I think it is safe to say that most companies have received the memo about the importance of a solid onboarding process. While they received the memo, there are still a significant number of companies that either do not have a formal onboarding process or have implemented one without proper deliberation.
According to a 2013 Aberdeen Report, companies with a best-in-class onboarding process retained 91% of employees within the first year. For companies with industry-average onboarding processes, that number drops to 70% and then 30% for laggard companies. These numbers indicate the significance of not only having an onboarding process, but the necessity for quality in the process output. Essentially, it is no longer a wise business decision to refrain from investing in onboarding. With retention concerns as an ongoing dialogue in companies, making sure your new hires are adequately supported and prepared to contribute is paramount.
There are so many statistics out there regarding onboarding, how do you know what the appropriate approach is for your organization?
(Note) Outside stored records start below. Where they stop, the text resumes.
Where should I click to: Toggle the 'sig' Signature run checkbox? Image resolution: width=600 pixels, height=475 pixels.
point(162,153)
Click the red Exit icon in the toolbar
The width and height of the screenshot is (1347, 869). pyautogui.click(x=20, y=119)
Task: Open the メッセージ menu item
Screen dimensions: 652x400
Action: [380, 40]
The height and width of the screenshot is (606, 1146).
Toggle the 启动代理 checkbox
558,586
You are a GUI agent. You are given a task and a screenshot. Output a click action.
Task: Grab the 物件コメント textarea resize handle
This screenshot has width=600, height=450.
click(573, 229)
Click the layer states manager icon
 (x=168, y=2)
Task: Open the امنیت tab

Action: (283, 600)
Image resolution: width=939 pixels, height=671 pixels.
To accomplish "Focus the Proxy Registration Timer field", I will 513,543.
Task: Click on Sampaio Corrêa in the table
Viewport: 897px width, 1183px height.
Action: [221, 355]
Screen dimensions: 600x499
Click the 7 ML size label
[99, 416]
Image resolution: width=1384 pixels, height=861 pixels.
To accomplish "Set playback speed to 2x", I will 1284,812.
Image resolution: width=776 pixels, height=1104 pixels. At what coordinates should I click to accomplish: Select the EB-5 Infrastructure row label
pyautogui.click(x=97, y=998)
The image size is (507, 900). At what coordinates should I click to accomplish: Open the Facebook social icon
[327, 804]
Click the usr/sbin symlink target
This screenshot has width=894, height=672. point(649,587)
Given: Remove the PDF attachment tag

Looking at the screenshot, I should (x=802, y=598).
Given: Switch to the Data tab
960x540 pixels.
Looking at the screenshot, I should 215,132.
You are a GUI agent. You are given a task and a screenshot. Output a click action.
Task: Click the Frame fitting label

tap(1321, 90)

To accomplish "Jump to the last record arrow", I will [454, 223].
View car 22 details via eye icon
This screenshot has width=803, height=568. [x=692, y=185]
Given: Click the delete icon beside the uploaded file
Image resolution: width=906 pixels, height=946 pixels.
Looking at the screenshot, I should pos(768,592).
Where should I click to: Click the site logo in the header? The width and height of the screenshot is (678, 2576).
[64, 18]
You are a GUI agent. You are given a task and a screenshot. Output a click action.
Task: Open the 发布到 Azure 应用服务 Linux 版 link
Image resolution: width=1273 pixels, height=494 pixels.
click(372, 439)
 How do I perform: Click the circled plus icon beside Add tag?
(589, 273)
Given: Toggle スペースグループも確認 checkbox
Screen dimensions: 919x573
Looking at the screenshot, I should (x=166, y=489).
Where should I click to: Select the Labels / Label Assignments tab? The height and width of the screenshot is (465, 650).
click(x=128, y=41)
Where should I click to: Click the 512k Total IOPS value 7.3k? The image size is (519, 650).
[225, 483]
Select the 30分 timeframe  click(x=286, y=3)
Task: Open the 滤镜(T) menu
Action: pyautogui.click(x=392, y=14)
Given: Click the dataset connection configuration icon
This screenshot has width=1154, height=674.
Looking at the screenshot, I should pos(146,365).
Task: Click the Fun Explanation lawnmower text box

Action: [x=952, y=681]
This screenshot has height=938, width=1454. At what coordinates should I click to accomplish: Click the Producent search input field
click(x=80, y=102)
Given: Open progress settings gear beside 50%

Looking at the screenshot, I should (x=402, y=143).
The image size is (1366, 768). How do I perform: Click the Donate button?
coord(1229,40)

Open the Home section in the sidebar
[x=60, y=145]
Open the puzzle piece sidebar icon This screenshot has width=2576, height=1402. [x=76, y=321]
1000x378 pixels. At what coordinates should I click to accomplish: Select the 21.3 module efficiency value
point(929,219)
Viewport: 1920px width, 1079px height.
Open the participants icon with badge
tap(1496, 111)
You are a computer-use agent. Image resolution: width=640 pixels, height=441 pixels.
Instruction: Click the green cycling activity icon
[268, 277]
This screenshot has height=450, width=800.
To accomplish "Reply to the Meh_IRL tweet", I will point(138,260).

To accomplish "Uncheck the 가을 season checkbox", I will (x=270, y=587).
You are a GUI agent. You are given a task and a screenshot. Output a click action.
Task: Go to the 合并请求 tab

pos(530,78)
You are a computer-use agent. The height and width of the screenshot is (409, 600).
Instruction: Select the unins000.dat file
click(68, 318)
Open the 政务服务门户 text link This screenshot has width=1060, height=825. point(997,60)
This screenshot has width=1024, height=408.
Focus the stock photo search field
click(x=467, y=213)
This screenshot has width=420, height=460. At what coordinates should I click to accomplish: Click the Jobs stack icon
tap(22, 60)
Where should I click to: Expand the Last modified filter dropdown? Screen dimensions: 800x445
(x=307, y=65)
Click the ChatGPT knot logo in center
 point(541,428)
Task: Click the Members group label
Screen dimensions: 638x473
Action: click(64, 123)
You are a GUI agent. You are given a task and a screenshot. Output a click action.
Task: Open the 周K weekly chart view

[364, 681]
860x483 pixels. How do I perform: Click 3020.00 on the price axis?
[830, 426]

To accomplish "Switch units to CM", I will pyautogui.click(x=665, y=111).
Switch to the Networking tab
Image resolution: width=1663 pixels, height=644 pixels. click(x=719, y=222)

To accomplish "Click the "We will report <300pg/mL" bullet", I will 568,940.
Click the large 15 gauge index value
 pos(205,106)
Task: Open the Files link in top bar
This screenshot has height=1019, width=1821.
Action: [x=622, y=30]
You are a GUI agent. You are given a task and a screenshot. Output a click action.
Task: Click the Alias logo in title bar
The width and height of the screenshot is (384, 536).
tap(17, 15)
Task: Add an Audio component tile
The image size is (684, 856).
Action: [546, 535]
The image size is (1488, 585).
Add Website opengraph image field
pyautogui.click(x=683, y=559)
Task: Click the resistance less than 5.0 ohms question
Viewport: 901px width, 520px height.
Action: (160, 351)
Here are five things that you should be considering when developing and deploying an onboarding process:
- Onboarding is not your new hire orientation. While your new hire orientation is one of the facets in the hiring process that facilitates onboarding new hires; one should not mistake the orientation itself as the method of onboarding. There should be several components to your onboarding process- new hire orientation is just one of them.
- Streamline your hiring process prior to investing in an Onboarding platform. As the saying goes, garbage in, garbage out. The worst thing any company can do is to take an inefficient process and apply it to a new system in hopes that the system will magically improve it. Take the time to look for inefficiencies and create a more lean process in support of any onboarding system you implement.
- It’s not just about collecting paperwork. Yes, one of the necessary and efficient uses of an onboarding system is task management and collecting new hire paperwork; but what about incorporating training components? How about video messages from your recruitment team or CEO that provide tidbits on getting settled in their new role? Get creative and make onboarding a company experience.
- Onboarding is a collective effort. We speak about onboarding quite frequently from an HR perspective, but how are we training our hiring managers and ancillary staff in support of this process? Everyone that touches the hiring process has to be on the same page with regard to how you approach the onboarding of new hires. This is the only way to ensure the consistency of your message and delivery.
- Onboarding of a new hire does not stop once they are hired. Onboarding extends well beyond the first day of work. That new hire needs to be followed as they get acclimated to your company for a minimum of one year to ensure that they are receiving the proper support and resources needed to do their job successfully. This is where you get ahead of flight risks and potential turnover issues before they become exit interviews.